My eyes snap open when I feel someone sit on the other side of the bench. I don’t have to look over to know who’s sitting next to me. I’d sense his presence anywhere. It’s different now that my senses are heightened. I can hear his breathing, his pulse; I canfeelhis energy, and his emotions when he isn’t blocking them. He isn’t now; he’s letting me feel his support, his concern, his admiration. My chest swells with gratitude, but I keep my emotions under lockdown. I’m not ready to share them yet.
Neither of us speaks. The only sound is our breathing and the wind. The silence isn’t forced or awkward. It’s comforting. As much as I still don’t know about everything going on with Tristan, him being here gives me strength. He’s always given me strength.
I peek down at where his hand is pressed flat against the metal bench, and slowly, I slide my hand over and lay it on top of his. We stay like that for several beats before he turns his hand over and slips his fingers through mine.
The entire time we’re there, we sit in silence and hold each other’s hand. During those moments, I allow myself to forget the mess of politics and war I’m forced to face once I return to Rockdale and just breathe.
8
Leaving the cemetery about an hour later, I catch a cab back to the house.
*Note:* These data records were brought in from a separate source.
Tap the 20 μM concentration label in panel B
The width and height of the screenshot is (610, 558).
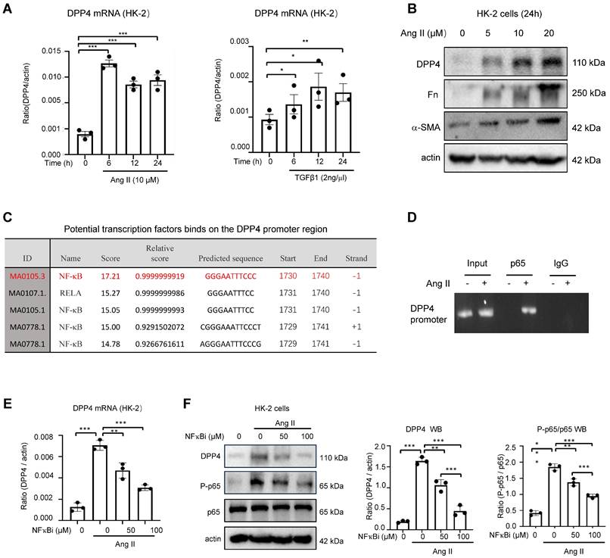click(549, 33)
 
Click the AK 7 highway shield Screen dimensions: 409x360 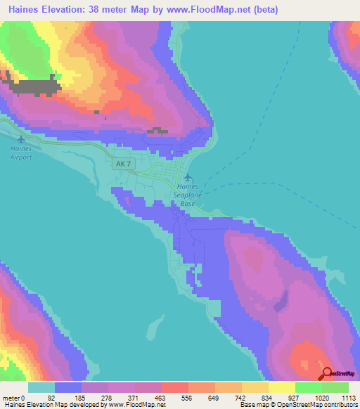(122, 163)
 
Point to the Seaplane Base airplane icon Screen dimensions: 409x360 (188, 176)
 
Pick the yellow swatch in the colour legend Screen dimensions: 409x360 (281, 387)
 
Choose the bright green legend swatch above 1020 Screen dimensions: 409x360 (308, 387)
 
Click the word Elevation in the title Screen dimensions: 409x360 (63, 10)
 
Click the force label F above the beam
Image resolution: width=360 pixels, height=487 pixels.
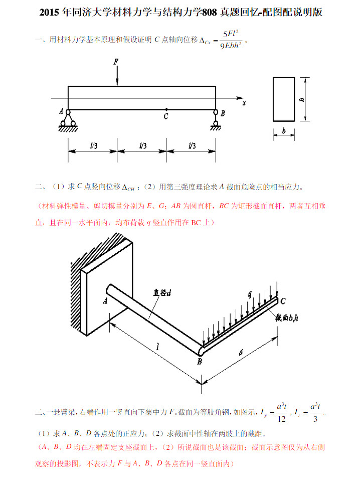pyautogui.click(x=116, y=62)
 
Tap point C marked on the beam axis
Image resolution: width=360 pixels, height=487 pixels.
pyautogui.click(x=166, y=109)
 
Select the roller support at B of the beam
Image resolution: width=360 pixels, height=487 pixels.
pyautogui.click(x=216, y=119)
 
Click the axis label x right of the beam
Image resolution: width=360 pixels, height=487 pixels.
pyautogui.click(x=244, y=103)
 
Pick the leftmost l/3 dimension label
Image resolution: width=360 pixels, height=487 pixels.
pyautogui.click(x=93, y=146)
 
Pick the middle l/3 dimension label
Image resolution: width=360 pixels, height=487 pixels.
pyautogui.click(x=142, y=146)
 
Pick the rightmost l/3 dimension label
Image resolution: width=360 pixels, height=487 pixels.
pyautogui.click(x=191, y=146)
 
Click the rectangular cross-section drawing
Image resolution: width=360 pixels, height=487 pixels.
pyautogui.click(x=284, y=99)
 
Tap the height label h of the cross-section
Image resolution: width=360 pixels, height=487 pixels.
pyautogui.click(x=302, y=99)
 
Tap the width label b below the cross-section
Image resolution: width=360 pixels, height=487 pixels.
pyautogui.click(x=284, y=131)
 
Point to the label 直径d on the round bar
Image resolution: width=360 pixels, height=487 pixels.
pyautogui.click(x=162, y=292)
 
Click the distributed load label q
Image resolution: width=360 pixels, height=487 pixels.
pyautogui.click(x=250, y=295)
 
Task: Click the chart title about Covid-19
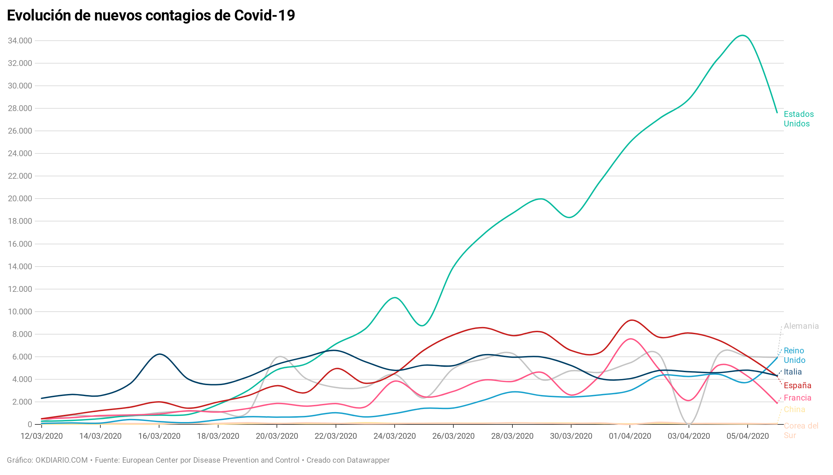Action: coord(151,16)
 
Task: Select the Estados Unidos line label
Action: coord(799,119)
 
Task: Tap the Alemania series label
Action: coord(801,326)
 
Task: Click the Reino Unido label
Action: coord(794,355)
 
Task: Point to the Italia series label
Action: coord(792,372)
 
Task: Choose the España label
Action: coord(797,385)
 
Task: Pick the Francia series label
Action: coord(797,398)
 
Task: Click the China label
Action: coord(794,409)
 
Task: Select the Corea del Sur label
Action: coord(801,431)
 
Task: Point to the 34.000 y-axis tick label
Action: coord(20,41)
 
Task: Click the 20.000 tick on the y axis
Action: coord(20,199)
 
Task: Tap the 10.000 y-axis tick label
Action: coord(20,312)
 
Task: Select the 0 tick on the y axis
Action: coord(30,424)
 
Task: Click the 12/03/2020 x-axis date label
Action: coord(42,436)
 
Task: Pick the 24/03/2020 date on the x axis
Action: coord(395,436)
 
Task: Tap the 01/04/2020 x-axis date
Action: coord(630,436)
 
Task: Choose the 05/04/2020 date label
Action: coord(748,436)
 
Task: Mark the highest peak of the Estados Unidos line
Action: coord(742,36)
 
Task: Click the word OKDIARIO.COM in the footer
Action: coord(61,460)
Tristan doesn’t try to stop me from leaving, just squeezes my hand as he’s done so many times in the past to make me feel better and lets go when I rise from the bench.
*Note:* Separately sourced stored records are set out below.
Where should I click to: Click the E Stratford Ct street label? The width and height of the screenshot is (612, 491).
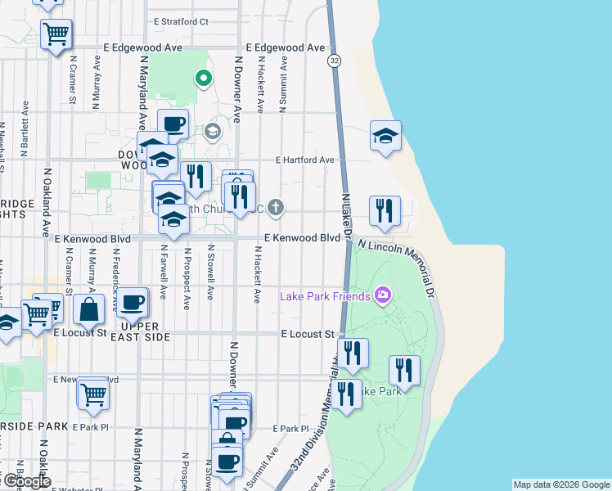tap(181, 22)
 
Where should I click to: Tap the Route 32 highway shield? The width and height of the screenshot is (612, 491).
tap(335, 61)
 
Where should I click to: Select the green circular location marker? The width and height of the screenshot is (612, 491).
tap(202, 79)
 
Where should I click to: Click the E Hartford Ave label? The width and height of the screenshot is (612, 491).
tap(305, 160)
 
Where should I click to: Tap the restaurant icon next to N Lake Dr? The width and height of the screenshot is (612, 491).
tap(384, 211)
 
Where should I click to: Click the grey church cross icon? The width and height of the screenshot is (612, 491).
tap(276, 207)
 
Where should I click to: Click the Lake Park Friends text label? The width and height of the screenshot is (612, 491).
tap(325, 295)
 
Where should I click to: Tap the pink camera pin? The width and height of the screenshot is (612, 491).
tap(382, 295)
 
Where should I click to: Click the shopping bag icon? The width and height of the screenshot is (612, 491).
tap(89, 309)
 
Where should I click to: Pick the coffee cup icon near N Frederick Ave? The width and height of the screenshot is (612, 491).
tap(133, 302)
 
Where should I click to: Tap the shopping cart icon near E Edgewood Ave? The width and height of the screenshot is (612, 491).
tap(56, 34)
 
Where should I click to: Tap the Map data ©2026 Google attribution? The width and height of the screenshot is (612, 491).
tap(560, 484)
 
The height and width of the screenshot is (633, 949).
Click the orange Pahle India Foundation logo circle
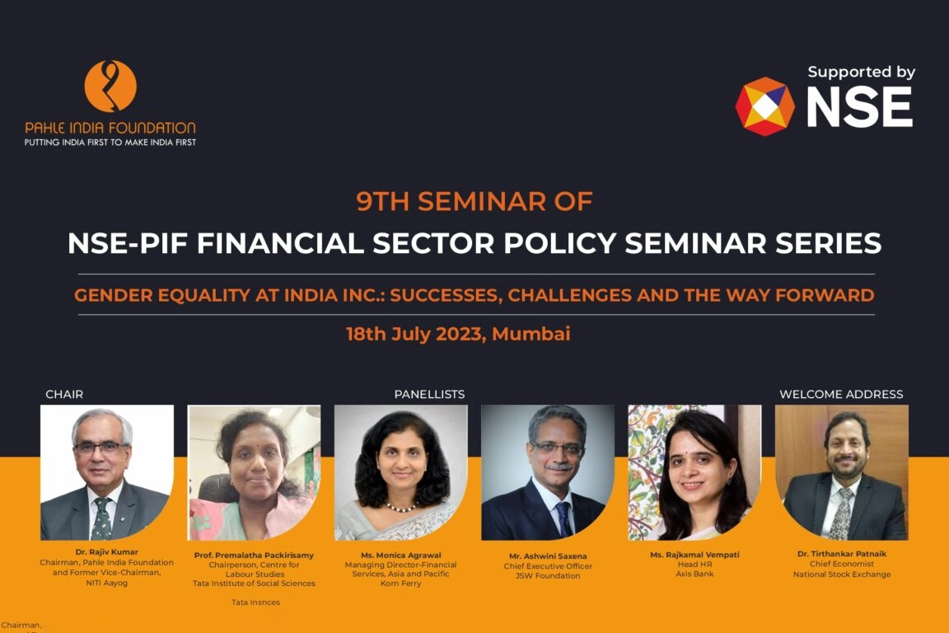pyautogui.click(x=110, y=86)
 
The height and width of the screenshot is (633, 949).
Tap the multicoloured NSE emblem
pyautogui.click(x=764, y=106)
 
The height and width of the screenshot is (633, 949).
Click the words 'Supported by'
pyautogui.click(x=861, y=72)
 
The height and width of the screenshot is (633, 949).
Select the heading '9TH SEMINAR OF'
pyautogui.click(x=474, y=201)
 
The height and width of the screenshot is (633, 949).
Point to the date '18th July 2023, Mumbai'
pyautogui.click(x=458, y=334)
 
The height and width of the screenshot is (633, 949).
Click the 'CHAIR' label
pyautogui.click(x=64, y=394)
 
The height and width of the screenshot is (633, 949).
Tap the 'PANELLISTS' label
pyautogui.click(x=429, y=394)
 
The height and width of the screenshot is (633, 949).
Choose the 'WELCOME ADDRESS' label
pyautogui.click(x=841, y=394)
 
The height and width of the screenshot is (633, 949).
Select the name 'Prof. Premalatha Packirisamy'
pyautogui.click(x=254, y=556)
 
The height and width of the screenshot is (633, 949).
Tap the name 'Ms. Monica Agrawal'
pyautogui.click(x=400, y=555)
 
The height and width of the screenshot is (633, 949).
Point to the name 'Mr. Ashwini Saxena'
pyautogui.click(x=547, y=556)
Mom and Dad are just getting home when I arrive, so we opt for ordering dinner from Adam’s favorite pizza place in honor of his birthday. I offer to pick it up to give them a chance to unwind from their day and relax, so Dad gives me the keys to his car, and I head out.
They seem to be doing a little better than the last time I saw them. Of course, they’ll never fully heal from the loss of their son, but with time, they’ve come to find ways to cope with their grief. I’m not sure if they’ve cleaned out Adam’s room yet, and honestly, I’m too scared to look. Will I be upset if the room is empty? Or relieved they aren’t keeping it as some depressing shrine?
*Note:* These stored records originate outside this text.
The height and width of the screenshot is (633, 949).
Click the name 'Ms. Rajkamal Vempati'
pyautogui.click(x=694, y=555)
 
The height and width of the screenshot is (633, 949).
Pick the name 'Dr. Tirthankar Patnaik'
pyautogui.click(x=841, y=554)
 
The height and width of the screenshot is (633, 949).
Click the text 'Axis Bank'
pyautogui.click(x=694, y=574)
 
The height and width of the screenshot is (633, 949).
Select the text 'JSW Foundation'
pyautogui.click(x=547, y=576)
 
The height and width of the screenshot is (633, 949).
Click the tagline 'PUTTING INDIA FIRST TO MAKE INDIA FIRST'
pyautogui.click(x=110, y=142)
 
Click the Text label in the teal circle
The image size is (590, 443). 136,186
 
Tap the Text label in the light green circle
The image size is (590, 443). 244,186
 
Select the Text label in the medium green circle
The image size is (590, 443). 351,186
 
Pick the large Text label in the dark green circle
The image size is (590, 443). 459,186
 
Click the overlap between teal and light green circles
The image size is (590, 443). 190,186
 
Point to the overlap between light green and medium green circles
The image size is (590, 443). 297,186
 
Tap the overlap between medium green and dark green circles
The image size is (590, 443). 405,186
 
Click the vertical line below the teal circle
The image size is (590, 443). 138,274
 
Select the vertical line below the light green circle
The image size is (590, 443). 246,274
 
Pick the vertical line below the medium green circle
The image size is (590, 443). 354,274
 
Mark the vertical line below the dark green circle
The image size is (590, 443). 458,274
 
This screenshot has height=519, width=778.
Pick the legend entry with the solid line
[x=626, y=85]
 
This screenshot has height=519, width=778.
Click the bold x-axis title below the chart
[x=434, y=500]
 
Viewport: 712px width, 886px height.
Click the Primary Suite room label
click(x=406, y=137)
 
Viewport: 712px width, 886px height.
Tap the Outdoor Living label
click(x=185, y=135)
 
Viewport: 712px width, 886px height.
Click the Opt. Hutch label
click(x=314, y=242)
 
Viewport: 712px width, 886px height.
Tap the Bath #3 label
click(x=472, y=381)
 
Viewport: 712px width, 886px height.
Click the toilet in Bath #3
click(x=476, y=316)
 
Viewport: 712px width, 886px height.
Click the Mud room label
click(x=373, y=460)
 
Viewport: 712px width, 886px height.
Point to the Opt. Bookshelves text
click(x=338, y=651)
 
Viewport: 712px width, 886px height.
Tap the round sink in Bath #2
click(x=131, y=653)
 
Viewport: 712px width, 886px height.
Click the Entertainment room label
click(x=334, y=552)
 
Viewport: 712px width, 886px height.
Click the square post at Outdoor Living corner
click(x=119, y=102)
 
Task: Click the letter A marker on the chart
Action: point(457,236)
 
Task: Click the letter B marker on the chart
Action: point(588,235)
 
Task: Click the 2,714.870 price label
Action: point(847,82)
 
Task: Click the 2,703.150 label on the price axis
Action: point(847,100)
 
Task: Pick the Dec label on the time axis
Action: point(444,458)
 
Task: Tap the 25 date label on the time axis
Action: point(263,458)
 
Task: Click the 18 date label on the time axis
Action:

With our pizza steaming from the passenger seat, I drive home blasting the radio as if that’ll tune out all of the thoughts racing through my head. Yeah, it doesn’t work. I’m still worried about the fae, my parents,myself.
Sitting around the dining room table, the three of us eat our pizza in silence for a while. My stomach isn’t as queasy as it was before I fed that first time, but I’m starting to feel those sensations coming back; I’ll have to feed again soon.
Not much has changed since the three of us had lunch together before graduation, at least from the outside. I’m still working at the pub—and trying to lead the light fae into a better future—and they’re still teaching. In reality,everythinghas changed. I think Mom knows not to ask about Tristan from the last time she did. She probably assumes I’ll tell her if the situation changes, which I would. She has always liked him, so she’d be happy to know if we ended the break I told her we’d taken.
I ask them about work to try for a normal conversation. They’re both teaching summer semester classes, but it’s slower during these months, so there’s not much to talk about.
After dinner, I help my mom clean up the kitchen.
“How are things with you and Tristan?” she asks while the sink fills with water.
So much for her knowing not to ask me about it.
With a heavy sigh, I say, “I don’t really know.”
“You’re still not seeing him?” She starts rinsing the dishes and handing them to me to put in the dishwasher.
I frown. I’ve seen him more in the last few days than I have in a month. “It’s... We—”
“Honey, I can see that you’re in pain.” Her voice is soft, soothing as she hands me a plate. “Did he hurt you?”
“No,” I say in an instant, sticking the plate on the bottom rack with the others. “Of course not.” Aside from the way we met, Tristan has done nothing to hurt me. He wouldn’t.
She pins me with a stare. “What’s on your mind, Aurora?”
This could take a while. “You and Dad,” I say in a low voice. “How did you know it was real? That you loved him? That you were right for each other and that it was going to last forever?”
Mom laughs and sets down the dishcloth, wiping her hands on her thighs. “Oh, honey, I didn’t know it would last for our whole lives.”
“And you married him anyway?”
Her eyes soften as if with insight. “Anything as important as love is worth the risk. At least in my mind. You might find this amusing, but when I met your dad, I really didn’t like him.” She flashes a faint smile, rinsing a few more dishes.
My pulse jumps unevenly. “Are you serious?” Evidently, Mom and I are more alike than I knew.
“Yes. But, damn him, he made me fall for him. Hard, too. I couldn’t stop thinking about him. It was infuriating.”
A smile curls my lips. I’ve never heard this story before. “What made you decide he was worth it? The risk of getting hurt?”
Her eyes rove across my face. “I knew because of the way I felt around him. I felt better, stronger,happier.”
My stomach flutters as I put the last cup on the upper rack. “Thanks, Mom.”